A wide plain, where the broadening Floss hurries on between its green banks to the sea, and the loving tide, rushing to meet it, checks its passage with an impetuous embrace. On this mighty tide the black ships—laden with the fresh-scented fir-planks, with rounded sacks of oil-bearing seed, or with the dark glitter of coal—are borne along to the town of St.
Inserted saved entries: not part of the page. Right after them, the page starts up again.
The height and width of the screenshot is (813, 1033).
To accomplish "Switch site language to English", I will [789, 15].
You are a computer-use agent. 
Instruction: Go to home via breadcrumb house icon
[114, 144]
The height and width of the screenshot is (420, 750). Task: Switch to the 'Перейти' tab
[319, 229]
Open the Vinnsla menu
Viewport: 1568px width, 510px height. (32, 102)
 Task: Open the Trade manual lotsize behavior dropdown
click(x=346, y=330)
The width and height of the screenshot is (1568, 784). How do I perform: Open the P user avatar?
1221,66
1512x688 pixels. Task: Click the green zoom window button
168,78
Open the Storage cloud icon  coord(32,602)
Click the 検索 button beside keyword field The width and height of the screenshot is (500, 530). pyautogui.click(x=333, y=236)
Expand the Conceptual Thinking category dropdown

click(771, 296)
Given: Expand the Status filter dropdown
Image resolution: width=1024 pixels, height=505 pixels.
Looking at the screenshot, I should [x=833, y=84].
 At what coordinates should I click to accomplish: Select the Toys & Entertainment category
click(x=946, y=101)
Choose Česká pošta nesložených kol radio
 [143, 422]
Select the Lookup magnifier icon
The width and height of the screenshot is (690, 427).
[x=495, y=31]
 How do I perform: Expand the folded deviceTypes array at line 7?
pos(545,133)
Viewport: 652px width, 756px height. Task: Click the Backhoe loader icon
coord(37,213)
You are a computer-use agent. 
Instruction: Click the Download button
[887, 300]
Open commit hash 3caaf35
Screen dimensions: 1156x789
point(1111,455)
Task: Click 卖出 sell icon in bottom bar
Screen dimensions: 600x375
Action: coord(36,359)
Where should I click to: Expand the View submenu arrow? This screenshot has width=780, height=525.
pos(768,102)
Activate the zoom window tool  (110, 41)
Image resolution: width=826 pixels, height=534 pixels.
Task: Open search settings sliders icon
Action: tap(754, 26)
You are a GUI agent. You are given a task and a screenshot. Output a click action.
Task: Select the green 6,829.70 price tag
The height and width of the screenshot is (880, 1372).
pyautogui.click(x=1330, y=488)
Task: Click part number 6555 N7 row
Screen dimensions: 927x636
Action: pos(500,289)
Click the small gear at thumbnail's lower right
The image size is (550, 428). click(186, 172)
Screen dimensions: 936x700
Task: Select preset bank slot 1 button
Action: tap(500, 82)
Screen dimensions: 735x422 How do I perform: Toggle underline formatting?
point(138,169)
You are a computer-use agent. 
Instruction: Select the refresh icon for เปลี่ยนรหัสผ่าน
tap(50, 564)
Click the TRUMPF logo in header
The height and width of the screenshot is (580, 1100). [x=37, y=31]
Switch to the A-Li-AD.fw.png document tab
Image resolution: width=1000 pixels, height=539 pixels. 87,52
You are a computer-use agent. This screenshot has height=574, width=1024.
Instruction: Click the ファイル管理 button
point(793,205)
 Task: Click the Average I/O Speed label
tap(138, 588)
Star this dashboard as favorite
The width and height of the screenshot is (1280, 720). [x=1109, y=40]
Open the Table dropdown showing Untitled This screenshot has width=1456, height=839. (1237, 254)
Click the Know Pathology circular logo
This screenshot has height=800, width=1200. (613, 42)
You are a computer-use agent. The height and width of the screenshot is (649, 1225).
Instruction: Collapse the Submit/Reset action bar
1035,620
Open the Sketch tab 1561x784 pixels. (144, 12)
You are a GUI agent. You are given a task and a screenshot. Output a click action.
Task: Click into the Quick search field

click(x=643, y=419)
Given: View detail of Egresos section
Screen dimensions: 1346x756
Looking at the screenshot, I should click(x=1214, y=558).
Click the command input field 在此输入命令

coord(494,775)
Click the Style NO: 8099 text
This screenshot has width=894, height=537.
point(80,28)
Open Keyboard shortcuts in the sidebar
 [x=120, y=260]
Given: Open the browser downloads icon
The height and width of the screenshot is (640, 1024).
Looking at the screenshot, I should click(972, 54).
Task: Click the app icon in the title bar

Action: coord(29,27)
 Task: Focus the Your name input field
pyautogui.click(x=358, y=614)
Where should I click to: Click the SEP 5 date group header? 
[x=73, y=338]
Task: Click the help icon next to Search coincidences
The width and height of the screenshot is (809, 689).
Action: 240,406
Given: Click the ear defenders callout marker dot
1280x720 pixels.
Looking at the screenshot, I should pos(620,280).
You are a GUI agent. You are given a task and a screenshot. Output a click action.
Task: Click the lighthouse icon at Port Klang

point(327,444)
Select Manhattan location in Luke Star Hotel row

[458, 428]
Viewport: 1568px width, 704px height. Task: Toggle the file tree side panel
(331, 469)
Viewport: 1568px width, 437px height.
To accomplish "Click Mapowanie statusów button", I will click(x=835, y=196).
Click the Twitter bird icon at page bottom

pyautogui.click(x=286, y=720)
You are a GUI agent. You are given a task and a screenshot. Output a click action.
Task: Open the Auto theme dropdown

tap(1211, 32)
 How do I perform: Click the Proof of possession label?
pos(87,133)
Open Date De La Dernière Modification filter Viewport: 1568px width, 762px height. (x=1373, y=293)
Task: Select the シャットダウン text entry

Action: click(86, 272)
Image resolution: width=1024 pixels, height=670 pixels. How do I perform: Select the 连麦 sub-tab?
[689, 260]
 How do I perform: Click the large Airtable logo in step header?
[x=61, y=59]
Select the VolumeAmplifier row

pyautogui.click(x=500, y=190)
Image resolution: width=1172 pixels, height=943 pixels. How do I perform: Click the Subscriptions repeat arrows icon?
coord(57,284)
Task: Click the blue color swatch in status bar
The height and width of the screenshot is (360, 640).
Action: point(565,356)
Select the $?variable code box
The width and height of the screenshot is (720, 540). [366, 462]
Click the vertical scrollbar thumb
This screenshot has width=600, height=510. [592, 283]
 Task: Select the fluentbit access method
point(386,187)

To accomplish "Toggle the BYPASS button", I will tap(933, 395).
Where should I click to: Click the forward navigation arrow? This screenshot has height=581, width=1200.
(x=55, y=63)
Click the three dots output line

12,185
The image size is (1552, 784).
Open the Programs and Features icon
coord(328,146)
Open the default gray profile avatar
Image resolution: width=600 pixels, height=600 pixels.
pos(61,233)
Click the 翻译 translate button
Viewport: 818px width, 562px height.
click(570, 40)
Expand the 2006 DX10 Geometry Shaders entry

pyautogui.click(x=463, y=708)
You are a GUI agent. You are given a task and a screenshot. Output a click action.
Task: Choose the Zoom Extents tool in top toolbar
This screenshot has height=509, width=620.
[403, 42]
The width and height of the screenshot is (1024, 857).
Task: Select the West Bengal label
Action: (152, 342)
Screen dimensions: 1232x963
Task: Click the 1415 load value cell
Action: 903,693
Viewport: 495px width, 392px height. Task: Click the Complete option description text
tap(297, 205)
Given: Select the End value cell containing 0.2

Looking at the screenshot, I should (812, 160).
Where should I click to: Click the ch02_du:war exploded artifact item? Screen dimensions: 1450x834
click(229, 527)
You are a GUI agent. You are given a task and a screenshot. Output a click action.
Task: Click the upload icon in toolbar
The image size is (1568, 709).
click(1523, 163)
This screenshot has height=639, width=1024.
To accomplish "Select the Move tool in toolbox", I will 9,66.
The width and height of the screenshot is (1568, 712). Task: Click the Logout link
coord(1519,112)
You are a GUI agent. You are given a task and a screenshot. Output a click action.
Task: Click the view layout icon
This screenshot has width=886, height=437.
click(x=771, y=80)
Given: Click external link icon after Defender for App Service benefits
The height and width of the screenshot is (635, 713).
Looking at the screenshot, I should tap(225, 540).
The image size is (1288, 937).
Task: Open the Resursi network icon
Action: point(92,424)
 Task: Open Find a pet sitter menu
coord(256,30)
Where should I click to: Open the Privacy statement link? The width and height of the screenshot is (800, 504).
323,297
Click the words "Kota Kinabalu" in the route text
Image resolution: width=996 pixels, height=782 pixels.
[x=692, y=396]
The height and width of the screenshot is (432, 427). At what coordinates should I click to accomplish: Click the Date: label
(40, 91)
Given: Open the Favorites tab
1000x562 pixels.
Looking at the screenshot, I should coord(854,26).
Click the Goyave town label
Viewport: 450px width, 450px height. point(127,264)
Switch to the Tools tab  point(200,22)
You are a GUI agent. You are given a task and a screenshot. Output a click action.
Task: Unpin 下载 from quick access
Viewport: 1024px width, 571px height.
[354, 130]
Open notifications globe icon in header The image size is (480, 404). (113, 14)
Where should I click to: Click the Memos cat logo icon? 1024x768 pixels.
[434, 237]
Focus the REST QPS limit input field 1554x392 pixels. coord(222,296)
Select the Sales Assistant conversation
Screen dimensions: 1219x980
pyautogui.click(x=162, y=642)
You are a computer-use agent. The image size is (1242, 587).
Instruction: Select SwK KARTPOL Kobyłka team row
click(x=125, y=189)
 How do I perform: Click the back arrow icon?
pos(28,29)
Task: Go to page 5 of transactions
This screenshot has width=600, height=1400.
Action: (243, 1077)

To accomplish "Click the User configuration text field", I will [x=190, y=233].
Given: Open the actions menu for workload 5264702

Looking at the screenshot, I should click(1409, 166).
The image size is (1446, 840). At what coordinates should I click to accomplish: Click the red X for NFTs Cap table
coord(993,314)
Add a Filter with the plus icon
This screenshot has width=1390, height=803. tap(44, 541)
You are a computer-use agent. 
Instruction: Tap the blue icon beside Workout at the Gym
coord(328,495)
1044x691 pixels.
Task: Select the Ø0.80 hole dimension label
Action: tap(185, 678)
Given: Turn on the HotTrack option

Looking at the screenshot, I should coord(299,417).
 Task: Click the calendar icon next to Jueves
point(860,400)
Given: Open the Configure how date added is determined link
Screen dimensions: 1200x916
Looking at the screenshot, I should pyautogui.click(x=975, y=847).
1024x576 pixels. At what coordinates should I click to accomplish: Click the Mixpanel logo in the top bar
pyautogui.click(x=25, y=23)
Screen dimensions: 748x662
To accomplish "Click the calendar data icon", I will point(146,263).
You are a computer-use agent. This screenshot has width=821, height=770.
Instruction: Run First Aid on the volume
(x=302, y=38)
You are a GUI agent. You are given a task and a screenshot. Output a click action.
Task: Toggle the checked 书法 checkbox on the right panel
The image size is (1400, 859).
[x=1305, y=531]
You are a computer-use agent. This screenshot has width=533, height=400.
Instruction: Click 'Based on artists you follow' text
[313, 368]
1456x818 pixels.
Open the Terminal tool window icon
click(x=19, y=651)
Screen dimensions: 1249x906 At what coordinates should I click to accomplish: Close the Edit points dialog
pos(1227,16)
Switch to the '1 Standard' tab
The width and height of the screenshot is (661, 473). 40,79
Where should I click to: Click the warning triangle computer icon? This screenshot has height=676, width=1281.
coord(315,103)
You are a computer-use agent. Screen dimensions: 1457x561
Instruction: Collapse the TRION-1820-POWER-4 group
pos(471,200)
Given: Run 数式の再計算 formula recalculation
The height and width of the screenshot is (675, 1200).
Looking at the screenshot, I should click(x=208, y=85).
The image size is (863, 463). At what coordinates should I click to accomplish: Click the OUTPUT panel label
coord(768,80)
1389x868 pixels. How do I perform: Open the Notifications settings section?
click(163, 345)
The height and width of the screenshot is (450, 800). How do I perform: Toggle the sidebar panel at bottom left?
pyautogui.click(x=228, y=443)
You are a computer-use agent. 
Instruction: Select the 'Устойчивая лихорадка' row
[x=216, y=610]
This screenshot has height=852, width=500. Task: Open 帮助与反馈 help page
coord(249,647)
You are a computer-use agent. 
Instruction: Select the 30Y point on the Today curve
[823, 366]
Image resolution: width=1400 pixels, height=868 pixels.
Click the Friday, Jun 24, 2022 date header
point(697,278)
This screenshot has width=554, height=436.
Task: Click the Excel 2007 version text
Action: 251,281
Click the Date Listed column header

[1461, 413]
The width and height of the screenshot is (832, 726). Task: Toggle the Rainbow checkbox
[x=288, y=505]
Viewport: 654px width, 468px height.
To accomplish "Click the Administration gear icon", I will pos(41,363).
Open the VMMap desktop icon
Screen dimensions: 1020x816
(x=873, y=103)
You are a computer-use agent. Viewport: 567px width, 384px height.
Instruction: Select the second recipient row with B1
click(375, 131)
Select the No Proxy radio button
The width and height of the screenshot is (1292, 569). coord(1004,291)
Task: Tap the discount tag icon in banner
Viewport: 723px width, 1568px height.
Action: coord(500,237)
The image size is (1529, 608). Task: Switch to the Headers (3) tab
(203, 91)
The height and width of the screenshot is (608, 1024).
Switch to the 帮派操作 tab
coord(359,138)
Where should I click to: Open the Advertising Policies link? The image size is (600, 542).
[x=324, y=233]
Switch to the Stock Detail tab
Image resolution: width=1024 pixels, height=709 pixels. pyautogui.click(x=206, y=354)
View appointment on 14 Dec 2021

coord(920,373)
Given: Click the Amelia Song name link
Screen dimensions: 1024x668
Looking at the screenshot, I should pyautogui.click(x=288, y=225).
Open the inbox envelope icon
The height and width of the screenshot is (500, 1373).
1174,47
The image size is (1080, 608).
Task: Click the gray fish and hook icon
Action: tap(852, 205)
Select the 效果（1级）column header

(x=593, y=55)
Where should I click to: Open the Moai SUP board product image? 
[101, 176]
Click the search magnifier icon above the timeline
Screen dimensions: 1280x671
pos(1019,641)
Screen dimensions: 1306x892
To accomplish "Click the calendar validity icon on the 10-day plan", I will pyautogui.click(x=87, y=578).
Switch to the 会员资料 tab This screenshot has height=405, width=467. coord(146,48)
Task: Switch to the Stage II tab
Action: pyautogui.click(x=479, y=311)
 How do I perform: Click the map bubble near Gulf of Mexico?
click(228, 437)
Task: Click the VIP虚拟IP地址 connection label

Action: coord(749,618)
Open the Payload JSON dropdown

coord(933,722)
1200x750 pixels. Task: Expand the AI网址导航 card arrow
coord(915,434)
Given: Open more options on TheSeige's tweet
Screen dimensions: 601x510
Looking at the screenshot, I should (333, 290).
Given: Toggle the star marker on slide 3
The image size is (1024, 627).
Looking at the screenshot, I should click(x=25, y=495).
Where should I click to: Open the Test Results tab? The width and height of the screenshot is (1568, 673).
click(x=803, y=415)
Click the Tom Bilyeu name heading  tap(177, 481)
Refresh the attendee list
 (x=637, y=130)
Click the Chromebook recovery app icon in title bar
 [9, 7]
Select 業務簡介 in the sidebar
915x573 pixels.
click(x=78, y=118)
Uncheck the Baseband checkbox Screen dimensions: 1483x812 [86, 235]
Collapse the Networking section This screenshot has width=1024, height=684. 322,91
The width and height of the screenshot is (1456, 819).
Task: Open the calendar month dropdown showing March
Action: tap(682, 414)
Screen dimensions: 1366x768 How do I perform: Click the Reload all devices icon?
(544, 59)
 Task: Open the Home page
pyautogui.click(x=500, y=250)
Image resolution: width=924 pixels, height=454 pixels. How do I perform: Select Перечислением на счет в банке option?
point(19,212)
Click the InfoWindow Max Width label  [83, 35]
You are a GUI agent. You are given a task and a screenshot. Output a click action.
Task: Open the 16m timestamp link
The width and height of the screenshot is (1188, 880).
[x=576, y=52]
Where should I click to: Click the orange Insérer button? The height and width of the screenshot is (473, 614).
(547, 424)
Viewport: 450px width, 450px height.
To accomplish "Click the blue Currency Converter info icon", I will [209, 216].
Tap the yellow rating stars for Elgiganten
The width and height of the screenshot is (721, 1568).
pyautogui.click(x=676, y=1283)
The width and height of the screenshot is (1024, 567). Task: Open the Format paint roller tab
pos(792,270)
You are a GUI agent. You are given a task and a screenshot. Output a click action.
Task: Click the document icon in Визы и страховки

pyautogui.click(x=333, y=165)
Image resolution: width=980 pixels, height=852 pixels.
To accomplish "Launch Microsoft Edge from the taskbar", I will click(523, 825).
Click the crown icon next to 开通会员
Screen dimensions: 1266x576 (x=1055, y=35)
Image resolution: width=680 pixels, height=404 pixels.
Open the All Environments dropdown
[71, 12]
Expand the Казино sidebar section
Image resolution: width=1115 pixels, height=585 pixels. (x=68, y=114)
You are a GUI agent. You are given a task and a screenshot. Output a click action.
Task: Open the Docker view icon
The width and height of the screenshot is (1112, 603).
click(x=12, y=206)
Ogg’s, which shows its aged, fluted red roofs and the broad gables of its wharves between the low wooded hill and the river brink, tinging the water with a soft purple hue under the transient glance of this February sun. Far away on each hand stretch the rich pastures, and the patches of dark earth, made ready for the seed of broad-leaved green crops, or touched already with the tint of the tender-bladed autumn-sown corn. There is a remnant still of the last year’s golden clusters of beehive ricks rising at intervals beyond the hedgerows; and everywhere the hedgerows are studded with trees: the distant ships seem to be lifting their masts and stretching their red-brown sails close among the branches of the spreading ash. Just by the red-roofed town the tributary Ripple flows with a lively current into the Floss. How lovely the little river is, with its dark, changing wavelets! It seems to me like a living companion while I wander along the bank and listen to its low placid voice, as to the voice of one who is deaf and loving. I remember those large dipping willows. I remember the stone bridge.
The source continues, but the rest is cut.